Please copy the lines starting at the first one and ending at the line containing "(x=216, y=93)", swapping "toolbar" for "ribbon" and leaving everything else unchanged.

* _STORED ROWS_:
** BEGIN **
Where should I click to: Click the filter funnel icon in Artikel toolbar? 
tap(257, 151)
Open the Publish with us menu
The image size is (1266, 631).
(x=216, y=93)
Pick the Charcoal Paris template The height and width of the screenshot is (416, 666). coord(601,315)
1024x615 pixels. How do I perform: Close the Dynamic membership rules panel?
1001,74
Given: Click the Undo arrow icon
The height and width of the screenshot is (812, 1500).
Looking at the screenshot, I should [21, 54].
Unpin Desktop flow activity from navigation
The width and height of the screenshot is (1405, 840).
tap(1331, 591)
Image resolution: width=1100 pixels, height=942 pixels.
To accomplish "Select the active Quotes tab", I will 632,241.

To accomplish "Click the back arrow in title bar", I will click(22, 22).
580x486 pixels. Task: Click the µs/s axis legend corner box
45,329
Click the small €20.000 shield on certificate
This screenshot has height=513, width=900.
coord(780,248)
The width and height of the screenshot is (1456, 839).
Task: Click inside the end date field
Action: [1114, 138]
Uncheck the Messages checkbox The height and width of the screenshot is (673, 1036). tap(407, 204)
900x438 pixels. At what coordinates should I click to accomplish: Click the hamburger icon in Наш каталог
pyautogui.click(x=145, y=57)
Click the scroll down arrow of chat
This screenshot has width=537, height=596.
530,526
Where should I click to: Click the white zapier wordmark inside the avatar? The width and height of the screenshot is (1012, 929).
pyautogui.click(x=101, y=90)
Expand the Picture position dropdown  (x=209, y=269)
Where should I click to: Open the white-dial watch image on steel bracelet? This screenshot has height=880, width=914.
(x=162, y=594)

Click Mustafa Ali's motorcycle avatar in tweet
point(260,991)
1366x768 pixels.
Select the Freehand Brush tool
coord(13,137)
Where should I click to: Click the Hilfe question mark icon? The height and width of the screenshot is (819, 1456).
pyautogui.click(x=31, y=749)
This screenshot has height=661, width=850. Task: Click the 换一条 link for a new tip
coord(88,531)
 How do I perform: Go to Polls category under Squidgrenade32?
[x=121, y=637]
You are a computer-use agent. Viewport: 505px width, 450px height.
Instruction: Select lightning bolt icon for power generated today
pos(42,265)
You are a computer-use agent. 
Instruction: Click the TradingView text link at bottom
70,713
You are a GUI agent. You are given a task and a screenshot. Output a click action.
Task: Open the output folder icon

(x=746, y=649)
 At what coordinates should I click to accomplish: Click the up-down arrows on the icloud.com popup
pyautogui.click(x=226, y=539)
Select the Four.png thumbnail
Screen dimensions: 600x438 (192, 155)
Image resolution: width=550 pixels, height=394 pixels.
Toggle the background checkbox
** END **
* _EXPECTED ANSWER_:
Where should I click to: Click the filter funnel icon in Artikel ribbon? 
tap(257, 151)
Open the Publish with us menu
The image size is (1266, 631).
(x=216, y=93)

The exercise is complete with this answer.